Además, hay también dos centros en Gasteiz (Pío Baroja, 35 plazas) y Donostia (Pescadores Gran Sol, 30 plazas), que se utilizan como apoyo de Montaño y Martindozenea, en caso de que estos necesiten más plazas. A su vez, el Gobierno de Gasteiz dispone de otros dos centros propios de larga estancia, uno en Oñati (para personas solicitantes de protección internacional) y otro en Berriz. Este último está centrado en los casos de inmigrantes en tránsito en situación de vulnerabilidad, como mujeres con niños o personas con alguna enfermedad que no estén en condiciones de seguir su viaje. Las estancias son para un máximo de 20 días, con capacidad para 30 personas. A mediados de enero solo había dos personas en tránsito.
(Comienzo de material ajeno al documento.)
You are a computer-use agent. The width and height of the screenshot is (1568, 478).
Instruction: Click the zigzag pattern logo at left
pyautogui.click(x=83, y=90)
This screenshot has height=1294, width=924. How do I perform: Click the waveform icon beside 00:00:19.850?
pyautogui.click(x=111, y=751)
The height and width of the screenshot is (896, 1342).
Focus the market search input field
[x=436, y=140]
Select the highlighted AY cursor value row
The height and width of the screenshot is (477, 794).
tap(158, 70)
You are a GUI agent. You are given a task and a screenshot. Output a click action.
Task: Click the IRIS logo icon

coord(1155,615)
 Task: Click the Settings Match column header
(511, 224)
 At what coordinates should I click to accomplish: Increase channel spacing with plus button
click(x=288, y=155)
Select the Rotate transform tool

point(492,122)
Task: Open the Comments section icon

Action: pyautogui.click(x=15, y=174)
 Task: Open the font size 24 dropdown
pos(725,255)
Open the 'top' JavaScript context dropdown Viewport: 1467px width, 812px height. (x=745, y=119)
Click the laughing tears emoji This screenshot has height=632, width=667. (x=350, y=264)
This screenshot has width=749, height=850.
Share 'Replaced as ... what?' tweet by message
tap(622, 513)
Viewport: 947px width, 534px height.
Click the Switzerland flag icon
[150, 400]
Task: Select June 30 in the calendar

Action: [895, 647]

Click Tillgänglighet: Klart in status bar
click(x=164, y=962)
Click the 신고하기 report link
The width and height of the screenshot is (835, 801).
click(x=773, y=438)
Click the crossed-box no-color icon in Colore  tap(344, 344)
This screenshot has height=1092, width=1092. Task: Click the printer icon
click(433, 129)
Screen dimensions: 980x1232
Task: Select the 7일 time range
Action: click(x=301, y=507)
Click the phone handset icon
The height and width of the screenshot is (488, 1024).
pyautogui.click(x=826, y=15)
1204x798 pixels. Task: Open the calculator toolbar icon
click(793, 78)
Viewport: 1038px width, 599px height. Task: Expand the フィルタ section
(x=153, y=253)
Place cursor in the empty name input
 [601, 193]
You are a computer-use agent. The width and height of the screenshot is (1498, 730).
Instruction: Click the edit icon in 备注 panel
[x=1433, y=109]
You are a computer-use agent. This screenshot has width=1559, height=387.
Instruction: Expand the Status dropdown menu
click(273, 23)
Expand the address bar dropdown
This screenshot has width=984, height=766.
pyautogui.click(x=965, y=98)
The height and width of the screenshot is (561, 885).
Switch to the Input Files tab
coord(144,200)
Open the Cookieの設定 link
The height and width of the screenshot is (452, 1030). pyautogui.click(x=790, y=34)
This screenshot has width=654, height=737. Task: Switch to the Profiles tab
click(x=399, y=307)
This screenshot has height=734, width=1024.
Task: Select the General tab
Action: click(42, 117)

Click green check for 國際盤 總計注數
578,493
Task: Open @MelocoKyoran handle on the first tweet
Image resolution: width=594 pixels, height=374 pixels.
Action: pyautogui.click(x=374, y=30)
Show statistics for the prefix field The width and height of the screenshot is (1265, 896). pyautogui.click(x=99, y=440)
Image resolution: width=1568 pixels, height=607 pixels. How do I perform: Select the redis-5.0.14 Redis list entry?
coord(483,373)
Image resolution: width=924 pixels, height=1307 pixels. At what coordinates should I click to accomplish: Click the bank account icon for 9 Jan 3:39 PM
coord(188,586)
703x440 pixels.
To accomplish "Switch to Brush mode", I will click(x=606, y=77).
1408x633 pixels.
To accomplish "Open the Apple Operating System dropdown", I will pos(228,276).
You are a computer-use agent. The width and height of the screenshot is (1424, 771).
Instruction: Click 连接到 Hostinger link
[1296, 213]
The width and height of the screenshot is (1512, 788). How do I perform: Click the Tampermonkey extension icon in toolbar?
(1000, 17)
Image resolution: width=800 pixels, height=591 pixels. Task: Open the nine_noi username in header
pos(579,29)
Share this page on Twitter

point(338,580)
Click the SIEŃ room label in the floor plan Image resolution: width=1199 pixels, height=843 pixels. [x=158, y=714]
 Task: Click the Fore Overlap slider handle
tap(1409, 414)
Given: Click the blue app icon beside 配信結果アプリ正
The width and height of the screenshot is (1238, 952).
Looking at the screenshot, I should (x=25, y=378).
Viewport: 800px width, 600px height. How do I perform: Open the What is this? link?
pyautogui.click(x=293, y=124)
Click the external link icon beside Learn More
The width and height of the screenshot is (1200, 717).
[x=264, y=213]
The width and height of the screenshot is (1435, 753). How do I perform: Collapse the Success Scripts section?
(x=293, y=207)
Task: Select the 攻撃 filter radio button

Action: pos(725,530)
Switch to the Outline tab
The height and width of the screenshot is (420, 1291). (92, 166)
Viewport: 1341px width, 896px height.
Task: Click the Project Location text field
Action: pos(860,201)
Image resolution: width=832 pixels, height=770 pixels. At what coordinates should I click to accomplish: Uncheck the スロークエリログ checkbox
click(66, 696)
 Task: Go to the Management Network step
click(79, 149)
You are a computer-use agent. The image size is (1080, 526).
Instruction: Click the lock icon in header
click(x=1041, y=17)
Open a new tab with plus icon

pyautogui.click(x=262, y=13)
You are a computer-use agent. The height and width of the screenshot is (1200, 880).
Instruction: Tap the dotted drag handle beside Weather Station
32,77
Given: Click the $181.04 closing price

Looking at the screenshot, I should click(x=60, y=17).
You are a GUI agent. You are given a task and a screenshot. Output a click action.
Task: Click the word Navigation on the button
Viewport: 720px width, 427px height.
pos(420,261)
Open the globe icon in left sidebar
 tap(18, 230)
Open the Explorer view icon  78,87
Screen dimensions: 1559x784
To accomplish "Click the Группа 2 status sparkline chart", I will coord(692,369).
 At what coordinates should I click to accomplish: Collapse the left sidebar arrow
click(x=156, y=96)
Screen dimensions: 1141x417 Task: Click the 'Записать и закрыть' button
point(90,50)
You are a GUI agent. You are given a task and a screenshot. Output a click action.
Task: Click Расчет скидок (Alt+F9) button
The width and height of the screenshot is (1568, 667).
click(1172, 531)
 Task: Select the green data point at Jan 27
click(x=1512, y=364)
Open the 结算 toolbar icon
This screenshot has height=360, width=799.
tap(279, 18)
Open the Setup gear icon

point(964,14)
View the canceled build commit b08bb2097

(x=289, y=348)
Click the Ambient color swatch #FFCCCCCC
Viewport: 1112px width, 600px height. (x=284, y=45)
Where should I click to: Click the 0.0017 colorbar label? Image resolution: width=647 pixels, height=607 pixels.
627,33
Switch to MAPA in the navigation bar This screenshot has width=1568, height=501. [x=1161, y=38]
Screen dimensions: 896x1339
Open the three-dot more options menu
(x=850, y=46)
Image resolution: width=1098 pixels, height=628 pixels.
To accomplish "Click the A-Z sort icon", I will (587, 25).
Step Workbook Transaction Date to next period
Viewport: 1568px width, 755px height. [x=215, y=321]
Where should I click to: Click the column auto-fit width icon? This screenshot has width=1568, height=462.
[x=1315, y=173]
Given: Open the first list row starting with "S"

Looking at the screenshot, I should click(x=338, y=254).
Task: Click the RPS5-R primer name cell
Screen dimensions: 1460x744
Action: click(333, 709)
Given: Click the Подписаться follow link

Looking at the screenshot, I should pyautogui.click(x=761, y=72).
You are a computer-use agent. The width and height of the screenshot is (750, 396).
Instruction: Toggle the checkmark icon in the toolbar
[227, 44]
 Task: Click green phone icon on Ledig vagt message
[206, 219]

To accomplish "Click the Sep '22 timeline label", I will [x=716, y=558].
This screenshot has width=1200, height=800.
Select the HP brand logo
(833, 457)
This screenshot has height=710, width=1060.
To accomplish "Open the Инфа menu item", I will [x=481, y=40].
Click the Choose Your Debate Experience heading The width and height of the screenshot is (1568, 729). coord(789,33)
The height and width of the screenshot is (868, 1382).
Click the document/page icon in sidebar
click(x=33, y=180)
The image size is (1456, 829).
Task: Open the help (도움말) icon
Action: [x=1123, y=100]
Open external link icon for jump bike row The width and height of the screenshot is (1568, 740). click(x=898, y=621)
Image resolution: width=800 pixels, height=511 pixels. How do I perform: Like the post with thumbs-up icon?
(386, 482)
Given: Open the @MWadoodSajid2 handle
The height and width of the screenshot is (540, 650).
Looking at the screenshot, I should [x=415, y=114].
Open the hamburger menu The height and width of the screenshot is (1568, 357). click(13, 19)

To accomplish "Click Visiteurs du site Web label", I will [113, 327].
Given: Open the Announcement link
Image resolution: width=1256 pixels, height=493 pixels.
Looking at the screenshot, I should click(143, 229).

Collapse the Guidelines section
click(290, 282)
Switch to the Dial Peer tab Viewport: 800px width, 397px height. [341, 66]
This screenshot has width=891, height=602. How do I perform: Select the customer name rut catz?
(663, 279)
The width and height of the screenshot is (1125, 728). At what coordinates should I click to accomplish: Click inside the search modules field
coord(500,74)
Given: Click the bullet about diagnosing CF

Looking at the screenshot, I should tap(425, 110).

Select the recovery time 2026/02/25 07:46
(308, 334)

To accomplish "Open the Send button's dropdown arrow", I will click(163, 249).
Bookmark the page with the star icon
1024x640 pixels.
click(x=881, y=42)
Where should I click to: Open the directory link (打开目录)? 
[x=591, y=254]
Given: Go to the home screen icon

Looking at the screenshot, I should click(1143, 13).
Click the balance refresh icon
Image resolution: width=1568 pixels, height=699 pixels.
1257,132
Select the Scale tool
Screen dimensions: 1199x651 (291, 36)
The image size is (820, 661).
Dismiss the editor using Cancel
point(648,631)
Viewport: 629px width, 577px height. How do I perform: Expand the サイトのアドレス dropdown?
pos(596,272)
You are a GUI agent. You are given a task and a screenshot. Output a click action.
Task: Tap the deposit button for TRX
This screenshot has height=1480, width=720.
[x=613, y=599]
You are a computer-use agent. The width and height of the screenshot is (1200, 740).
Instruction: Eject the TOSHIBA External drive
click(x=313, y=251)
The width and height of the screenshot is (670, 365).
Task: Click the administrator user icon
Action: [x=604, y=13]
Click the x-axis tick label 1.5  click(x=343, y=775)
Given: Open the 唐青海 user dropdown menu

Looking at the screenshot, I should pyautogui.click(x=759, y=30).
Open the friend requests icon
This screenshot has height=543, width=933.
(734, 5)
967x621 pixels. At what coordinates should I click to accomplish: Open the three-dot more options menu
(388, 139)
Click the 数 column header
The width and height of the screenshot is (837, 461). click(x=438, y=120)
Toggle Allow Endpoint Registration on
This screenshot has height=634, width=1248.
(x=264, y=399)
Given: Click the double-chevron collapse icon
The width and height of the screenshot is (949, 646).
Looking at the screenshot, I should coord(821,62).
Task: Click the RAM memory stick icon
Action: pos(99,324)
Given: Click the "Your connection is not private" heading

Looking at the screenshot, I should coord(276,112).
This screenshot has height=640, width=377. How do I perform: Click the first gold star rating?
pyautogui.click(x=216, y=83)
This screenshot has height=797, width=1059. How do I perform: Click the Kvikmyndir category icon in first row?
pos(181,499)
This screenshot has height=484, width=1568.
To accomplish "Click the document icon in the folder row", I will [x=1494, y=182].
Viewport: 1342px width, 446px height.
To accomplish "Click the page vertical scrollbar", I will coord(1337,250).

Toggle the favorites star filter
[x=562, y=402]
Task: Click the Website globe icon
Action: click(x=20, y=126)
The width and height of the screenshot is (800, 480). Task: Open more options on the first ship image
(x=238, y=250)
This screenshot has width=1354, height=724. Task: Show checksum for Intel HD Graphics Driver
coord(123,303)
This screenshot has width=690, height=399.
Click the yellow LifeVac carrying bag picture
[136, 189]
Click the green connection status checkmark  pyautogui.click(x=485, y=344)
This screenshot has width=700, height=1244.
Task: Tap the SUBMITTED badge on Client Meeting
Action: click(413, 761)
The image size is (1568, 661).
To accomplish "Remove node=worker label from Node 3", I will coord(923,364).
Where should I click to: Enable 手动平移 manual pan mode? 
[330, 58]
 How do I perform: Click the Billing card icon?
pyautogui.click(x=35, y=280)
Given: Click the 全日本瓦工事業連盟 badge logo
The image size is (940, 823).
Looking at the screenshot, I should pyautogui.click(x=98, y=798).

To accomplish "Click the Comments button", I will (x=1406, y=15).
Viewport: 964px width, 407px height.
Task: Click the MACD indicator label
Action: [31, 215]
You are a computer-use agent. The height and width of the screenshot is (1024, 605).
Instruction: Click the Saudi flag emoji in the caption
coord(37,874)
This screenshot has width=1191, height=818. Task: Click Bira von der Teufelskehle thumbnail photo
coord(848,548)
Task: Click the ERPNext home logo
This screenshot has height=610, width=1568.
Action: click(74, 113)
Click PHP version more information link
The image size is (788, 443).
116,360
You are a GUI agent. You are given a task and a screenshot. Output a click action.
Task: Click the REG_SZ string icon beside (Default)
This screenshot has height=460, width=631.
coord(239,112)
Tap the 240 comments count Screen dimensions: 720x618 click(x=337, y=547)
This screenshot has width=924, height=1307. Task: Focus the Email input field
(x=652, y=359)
Y, a su vez, están los centros para menores no acompañados, como Uba, en Donostia, aunque la casuística es otra.

En Ipar Euskal Herria, el albergue de urgencia para personas en tránsito está situado en la orilla derecha del Aturri, en los antiguos locales del centro de ayuda social cedidos por el Ayuntamiento de la capital, por decisión de su alcalde, Jean-René Etchegaray. Con capacidad para cien personas, está gestionado por los movimientos sociales. La situación es aquí diametralmente opuesta, ante el reciente anuncio del prefecto de Pirineos Atlánticos y del subprefecto de Baiona de que el Estado no financiará estos dispositivos.